AVS 55th International Symposium & Exhibition
    Applied Surface Science Wednesday Sessions
       Session AS-WeM

Paper AS-WeM12
A Comparison of Multivariate Statistical Analysis Protocols for ToF-SIMS Spectral Images

Wednesday, October 22, 2008, 11:40 am, Room 207

Session: Advanced Data Analysis for Surface Characterization
Presenter: V.S. Smentkowski, General Electric Global Research Center
Authors: V.S. Smentkowski, General Electric Global Research Center
S.G. Ostrowski, General Electric Global Research Center
M.R. Keenan, Sandia National Laboratories
Correspondent: Click to Email

Time of Flight Secondary Ion Mass Spectrometry (ToF-SIMS) instruments produce raw data sets with a tremendous quantity of data. Multivariate Statistical Analysis (MVSA) tools are being used to boil the massive amount of chemical information into a smaller set of components which are easier to interpret and understand due to species association.

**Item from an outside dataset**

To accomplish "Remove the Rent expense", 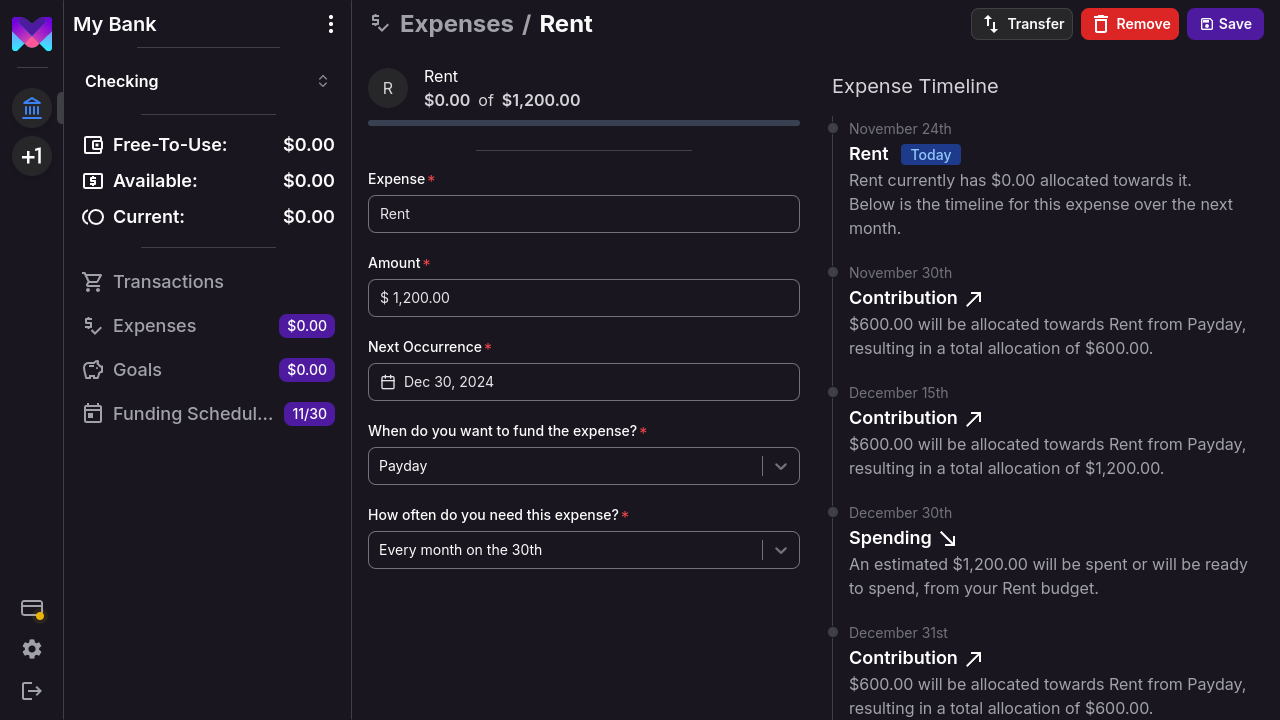I will click(x=1129, y=24).
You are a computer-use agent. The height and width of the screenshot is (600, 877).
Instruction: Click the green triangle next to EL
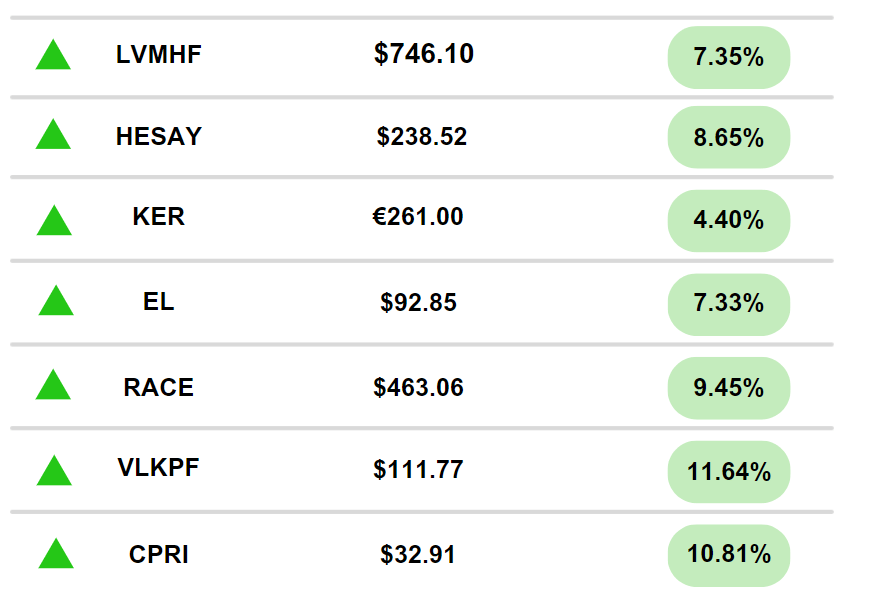click(56, 300)
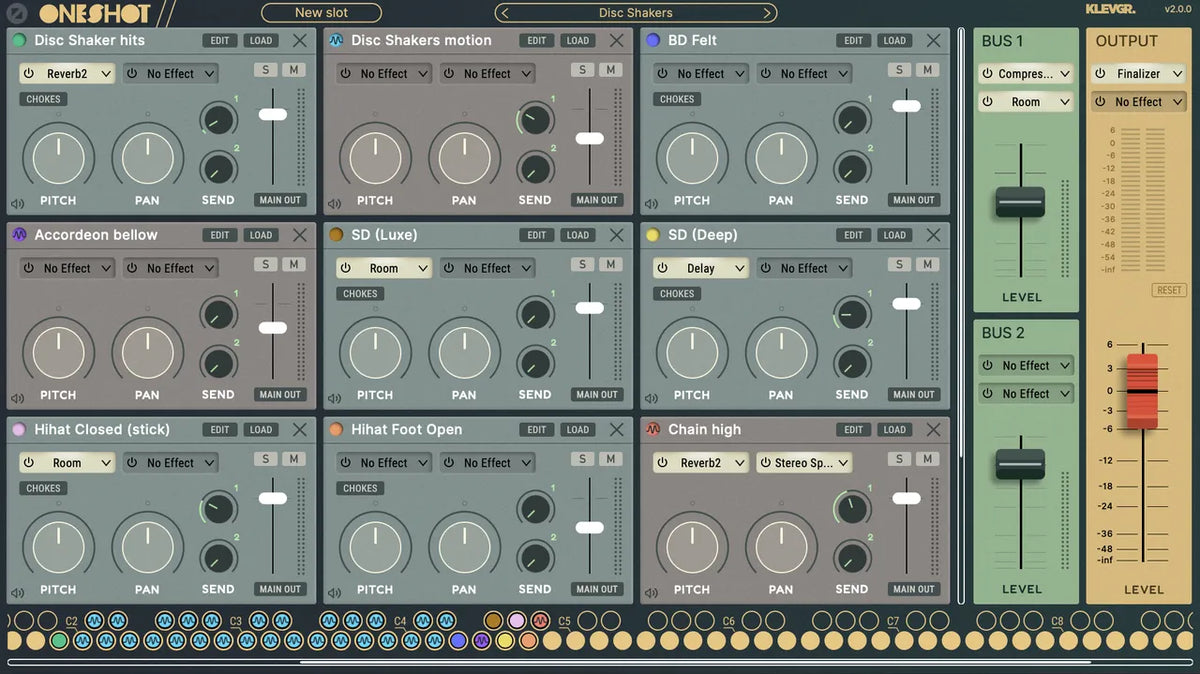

Standard Principal Component analysis (PCA) is the most heavily used MVSA algorithm used in the ToF-SIMS community. Other algorithms such as Multivariate Curve Resolution (MCR) have also gained popularity over the past few years. In this work, we compare the as-measured ToF-SIMS spectrum and ion images with four MVSA data analysis protocols; standard PCA, image-rotated PCA, spectra-rotated PCA, and MCR. Image-rotated PCA and spectra-rotated PCA are variations of standard PCA that involve abstract rotation of the principal components, and are designed to enhance either spatial contrast or spectral contrast in the components, respectively. We will show that the four MVSA protocols provide essentially the same information, but accentuate different aspects of the sample’s composition and lateral distribution, and that taken together these methods provide a more complete understanding of the sample. We will demonstrate that the component spectra provided by MVSA protocols assists the analyst in understanding species correlation which would have been difficult, if not impossible, using univariate analysis protocols. Since each component image is represented by an associated spectrum (and not just a single peak) enhanced signal-to-noise and contrast is obtained. For the data set described here, MVSA tools identified unexpected species, which were not obvious in the as measured data.